Highlights Vol 24, No. 11 - November 2020

The place we call home matters when we grow old

Our world is rapidly growing older. As we age, where and how we live and what support we are given, matter greatly for our health and wellbeing. Living arrangements and family support for older persons have become increasingly important for policymakers, especially in countries at advanced stages of population ageing. Understanding these links also matters for the world’s pledge to leave no one behind.

The world’s population is ageing due to increasing life expectancy and falling levels of fertility. According to the latest estimates from UN DESA’s Population Division, the share of population aged 65 years or over is expected to increase globally from 9.3 per cent in 2020 to around 16 per cent in 2050. Since women on average live longer than men, they comprise the majority of older persons, especially at advanced ages.

The living arrangements of older people determine their economic well-being as well as their physical and psychosocial health and life satisfaction. Older persons living alone or in institutions have higher overall mortality risks than those living with a spouse or other family members.

Where and how older persons reside also has important economic, social and environmental implications. In particular, the number of independent households affects the demand for housing, social services, energy, water and other resources.

As the world is facing the threat of COVID-19, older persons are at much higher risk of dying from the virus than younger persons. Advanced age and the presence of underlying health conditions affecting the cardiovascular, respiratory and immune systems are associated with an increased risk of severe illness or death.

Mitigating the impact of COVID-19 on the older population will require continued efforts to curb the spread of the virus and to put in place measures to protect the most vulnerable segments of the population — for example, older persons with pre-existing conditions and those who reside in institutions — from exposure to the disease.

Keeping the promise to leave no one behind means that the Sustainable Development Goals (SDGs) must be achieved for all segments of society and at all ages, with a particular focus on the most vulnerable, including older persons.

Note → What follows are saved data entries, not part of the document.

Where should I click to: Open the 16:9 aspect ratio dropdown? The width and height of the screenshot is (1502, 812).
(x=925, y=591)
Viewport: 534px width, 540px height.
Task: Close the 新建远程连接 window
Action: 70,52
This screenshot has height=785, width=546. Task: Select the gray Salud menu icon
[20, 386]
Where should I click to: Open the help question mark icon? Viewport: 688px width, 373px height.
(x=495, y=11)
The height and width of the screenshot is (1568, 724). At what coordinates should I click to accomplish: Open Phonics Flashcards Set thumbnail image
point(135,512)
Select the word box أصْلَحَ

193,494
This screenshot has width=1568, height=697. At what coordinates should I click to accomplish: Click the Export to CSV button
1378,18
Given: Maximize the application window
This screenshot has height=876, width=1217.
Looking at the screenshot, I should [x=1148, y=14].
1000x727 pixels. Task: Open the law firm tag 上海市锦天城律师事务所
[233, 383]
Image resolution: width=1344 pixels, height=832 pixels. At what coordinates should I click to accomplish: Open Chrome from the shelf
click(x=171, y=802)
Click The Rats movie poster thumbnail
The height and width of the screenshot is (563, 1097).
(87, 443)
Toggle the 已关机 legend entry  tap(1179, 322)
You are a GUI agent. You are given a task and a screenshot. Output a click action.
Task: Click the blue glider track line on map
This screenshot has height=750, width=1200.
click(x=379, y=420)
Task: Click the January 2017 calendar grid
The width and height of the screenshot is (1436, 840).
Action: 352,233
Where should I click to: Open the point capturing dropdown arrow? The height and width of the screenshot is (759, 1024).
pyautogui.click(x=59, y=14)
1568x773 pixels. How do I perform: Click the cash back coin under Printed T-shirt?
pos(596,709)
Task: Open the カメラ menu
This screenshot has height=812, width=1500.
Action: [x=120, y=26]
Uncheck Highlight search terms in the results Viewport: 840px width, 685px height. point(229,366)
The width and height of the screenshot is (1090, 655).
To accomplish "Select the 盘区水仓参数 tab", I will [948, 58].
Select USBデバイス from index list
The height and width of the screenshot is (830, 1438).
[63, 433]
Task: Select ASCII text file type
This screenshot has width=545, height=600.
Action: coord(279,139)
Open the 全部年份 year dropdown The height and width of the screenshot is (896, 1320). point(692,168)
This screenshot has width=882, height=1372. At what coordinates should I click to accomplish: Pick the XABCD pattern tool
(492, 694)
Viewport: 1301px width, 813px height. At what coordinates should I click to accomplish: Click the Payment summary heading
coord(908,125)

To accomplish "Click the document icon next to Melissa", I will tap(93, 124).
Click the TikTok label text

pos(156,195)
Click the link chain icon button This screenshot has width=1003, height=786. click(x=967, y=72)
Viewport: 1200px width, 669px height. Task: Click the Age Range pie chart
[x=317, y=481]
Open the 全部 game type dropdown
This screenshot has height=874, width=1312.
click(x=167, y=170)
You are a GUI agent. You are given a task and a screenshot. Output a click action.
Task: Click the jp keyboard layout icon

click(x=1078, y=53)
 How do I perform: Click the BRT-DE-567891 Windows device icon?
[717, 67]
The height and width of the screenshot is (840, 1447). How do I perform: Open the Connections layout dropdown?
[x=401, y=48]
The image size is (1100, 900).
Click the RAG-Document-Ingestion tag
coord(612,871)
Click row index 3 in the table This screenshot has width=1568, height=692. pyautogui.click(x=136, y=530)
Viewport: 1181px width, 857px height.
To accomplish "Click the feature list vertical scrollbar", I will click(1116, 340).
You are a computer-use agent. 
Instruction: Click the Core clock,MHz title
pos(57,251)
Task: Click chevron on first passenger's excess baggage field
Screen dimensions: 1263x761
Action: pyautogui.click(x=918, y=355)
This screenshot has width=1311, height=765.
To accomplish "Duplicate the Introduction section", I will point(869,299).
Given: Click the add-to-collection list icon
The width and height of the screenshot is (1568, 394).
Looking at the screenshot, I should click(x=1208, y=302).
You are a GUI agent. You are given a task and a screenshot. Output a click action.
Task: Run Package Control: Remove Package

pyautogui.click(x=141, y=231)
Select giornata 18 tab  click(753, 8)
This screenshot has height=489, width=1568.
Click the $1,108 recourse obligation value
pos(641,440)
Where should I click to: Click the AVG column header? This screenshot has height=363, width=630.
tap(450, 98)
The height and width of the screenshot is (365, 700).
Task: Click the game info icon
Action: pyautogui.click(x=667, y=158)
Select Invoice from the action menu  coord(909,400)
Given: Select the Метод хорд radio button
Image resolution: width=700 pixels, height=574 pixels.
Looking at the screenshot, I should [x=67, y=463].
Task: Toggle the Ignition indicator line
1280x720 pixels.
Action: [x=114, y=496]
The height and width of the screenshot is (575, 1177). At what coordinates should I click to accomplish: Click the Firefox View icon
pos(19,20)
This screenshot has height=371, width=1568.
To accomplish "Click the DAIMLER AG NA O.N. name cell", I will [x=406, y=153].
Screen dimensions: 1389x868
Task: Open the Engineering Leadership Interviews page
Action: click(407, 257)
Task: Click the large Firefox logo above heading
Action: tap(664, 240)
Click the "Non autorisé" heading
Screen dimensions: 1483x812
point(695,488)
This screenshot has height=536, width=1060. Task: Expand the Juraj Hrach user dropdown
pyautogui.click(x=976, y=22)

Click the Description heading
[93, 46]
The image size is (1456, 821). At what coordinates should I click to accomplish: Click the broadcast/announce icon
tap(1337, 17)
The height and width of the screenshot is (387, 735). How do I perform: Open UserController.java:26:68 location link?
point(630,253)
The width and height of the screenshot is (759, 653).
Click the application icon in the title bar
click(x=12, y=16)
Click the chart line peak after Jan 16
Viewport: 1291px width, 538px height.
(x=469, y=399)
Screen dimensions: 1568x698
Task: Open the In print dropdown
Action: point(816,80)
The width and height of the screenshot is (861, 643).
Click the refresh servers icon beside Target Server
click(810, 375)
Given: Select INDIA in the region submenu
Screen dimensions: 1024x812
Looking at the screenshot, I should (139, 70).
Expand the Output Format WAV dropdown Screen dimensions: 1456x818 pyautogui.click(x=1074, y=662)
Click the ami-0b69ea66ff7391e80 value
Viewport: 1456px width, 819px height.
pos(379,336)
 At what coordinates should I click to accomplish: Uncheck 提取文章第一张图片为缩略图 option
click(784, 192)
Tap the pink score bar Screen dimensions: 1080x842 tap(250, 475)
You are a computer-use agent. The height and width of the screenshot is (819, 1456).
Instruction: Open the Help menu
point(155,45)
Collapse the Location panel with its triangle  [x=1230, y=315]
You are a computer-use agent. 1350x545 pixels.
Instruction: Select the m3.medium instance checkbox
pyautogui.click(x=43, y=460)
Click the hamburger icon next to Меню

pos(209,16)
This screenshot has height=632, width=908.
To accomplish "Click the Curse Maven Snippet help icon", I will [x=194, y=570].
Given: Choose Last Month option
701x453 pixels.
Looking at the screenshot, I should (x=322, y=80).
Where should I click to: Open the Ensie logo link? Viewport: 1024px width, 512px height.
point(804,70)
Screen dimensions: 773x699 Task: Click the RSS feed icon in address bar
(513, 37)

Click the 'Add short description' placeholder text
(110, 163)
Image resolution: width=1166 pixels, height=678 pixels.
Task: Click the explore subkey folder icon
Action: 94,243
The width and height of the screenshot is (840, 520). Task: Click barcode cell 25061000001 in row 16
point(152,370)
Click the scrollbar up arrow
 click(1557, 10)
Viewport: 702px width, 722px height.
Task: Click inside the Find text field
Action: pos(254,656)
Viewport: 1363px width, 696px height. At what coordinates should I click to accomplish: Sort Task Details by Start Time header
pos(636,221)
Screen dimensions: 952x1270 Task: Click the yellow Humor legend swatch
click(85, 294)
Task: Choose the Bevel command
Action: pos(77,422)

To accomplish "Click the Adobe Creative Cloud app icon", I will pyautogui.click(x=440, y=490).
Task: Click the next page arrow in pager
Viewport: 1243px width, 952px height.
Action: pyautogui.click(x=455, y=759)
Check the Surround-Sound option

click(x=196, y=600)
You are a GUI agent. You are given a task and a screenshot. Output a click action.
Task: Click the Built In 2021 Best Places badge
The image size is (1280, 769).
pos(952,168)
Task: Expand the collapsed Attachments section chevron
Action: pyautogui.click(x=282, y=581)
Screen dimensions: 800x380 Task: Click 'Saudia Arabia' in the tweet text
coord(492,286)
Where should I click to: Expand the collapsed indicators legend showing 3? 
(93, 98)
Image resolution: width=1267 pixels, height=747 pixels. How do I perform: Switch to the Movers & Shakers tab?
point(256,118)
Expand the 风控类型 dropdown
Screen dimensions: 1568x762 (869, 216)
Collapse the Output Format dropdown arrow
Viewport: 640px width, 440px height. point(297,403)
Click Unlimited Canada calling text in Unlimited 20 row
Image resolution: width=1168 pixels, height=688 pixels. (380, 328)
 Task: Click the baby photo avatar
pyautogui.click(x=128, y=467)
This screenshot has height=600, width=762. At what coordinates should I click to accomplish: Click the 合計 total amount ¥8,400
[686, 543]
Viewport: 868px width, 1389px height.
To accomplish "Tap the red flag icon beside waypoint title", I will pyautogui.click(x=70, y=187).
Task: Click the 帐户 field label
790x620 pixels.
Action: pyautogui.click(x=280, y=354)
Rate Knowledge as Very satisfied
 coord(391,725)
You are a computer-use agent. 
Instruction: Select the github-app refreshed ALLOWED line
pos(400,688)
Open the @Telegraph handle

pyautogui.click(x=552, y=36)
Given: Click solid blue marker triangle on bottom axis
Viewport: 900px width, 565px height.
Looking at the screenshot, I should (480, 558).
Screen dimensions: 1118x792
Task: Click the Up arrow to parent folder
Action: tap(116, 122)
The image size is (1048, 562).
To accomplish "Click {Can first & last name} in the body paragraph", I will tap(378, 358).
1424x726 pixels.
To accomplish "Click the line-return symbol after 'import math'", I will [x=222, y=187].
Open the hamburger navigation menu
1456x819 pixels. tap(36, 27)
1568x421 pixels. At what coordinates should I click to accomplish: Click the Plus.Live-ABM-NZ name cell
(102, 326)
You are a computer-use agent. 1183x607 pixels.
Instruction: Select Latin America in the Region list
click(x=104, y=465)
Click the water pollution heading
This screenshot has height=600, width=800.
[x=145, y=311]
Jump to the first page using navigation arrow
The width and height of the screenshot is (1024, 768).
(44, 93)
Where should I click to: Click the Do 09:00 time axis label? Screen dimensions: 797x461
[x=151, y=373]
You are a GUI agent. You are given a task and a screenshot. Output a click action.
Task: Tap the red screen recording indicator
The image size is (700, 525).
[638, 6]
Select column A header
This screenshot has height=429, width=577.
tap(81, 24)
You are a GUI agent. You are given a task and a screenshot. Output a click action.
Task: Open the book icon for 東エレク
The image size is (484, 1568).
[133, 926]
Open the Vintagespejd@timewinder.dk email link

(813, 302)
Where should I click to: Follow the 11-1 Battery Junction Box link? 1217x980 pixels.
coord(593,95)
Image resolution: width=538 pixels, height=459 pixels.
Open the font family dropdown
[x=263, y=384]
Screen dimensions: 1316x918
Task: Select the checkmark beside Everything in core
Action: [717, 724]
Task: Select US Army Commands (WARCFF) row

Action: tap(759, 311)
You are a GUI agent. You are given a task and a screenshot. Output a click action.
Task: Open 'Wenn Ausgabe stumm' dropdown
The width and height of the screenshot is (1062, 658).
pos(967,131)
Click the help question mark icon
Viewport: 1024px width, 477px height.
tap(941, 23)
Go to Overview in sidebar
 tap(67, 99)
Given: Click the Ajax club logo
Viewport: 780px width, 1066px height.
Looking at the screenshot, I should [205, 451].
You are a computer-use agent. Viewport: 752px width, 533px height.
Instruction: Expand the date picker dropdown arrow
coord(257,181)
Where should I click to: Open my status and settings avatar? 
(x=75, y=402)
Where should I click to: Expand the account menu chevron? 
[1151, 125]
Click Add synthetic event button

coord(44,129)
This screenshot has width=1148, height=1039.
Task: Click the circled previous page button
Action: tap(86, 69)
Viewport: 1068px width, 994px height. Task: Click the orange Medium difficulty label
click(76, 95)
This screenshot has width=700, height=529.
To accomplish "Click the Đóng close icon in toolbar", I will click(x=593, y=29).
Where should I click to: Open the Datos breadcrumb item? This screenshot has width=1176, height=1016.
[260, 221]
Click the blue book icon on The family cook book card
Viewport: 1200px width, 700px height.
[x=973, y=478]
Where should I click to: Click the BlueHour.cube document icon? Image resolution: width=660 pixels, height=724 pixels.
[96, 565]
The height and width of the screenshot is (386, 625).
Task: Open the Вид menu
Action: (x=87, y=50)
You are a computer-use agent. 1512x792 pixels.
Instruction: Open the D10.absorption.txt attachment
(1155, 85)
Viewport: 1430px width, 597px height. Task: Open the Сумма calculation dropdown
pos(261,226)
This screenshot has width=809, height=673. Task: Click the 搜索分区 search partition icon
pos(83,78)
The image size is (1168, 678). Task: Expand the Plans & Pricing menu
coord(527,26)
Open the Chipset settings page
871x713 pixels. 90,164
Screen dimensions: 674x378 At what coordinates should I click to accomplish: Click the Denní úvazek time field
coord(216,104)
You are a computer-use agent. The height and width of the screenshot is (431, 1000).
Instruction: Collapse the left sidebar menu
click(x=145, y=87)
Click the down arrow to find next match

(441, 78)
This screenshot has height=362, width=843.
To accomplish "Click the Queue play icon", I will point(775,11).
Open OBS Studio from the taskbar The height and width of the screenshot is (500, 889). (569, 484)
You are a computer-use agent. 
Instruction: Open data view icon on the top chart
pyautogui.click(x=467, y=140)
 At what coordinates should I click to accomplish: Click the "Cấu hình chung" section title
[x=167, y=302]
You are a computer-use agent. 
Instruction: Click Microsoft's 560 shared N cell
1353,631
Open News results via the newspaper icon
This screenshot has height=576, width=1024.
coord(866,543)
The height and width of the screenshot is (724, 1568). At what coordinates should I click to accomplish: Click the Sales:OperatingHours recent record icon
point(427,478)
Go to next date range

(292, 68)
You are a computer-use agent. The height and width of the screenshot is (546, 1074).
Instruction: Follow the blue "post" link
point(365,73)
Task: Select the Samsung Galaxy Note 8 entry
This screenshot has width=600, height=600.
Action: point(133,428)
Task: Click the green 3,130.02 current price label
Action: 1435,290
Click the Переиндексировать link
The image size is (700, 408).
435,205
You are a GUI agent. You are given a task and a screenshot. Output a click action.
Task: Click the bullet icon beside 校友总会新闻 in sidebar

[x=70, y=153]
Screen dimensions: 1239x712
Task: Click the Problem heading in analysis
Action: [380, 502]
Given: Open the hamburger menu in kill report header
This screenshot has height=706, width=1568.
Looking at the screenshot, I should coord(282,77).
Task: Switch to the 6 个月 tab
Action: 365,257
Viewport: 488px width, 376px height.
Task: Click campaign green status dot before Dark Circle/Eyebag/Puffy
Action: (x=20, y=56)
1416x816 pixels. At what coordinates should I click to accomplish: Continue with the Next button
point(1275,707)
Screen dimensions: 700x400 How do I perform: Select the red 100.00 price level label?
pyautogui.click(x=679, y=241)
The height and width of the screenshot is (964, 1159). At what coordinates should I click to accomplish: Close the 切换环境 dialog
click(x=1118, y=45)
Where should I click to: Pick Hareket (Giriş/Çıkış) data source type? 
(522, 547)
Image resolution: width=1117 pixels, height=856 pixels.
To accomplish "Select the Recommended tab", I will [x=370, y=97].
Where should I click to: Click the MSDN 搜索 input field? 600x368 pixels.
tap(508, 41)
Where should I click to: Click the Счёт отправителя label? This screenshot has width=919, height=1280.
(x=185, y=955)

Get the latest trends on ageing from UN DESA’s World Population Ageing 2020 Highlights.

Photo: UN DESA/Karoline Schmid

Everyone included – championing social inclusion

“People want social and economic systems that work for everyone,” UN Secretary-General António Guterres said earlier this summer. “The response to the pandemic, and to the widespread discontent that preceded it, must be based on a New Social Contract and a New Global Deal that create equal opportunities for all and respect the rights and freedoms of all.”

But we still have a long way to go. Even before COVID-19 started ravaging nations across the globe, the World Social Report 2020 confirmed that inequality has increased in most developed countries and remains very high in developing countries.

The coronavirus pandemic has now turned into a multi-faceted crisis, affecting people across regions. The virus has exposed the weakness of national health systems due to many years of under-investment, inadequacy of social protection systems and the acute vulnerability of marginalized communities and people living in poverty. It has reaffirmed the need of putting people at the center of development to address existing inequality in opportunity and access to health care, quality education, food, sustainable energy, clean drinking water and sanitation, adequate housing, digital technologies, and employment.

Aspirations to ‘place people at the centre of development, ensuring full participation by all’ are not new. They were shaped 25 years ago when the Copenhagen Declaration on Social Development and its Programme of Action were adopted at the World Summit for Social Development (WSSD) in Copenhagen. Guiding multilateral action on social development ever since, the Declaration represented a unique consensus on three key objectives: eradicating poverty, promoting full and productive employment, and fostering social inclusion.

As this year marks the 25th anniversary of this landmark event, the international community has an opportunity to reset inclusive social policies and to help countries recover better and with greater resilience to meet future challenges.

UN DESA will celebrate the anniversary on 1 December 2020 with a high-level General Assembly event, which will enable actors to renew their commitments to social development in support of the global goals and the world’s pledge to leave no one behind.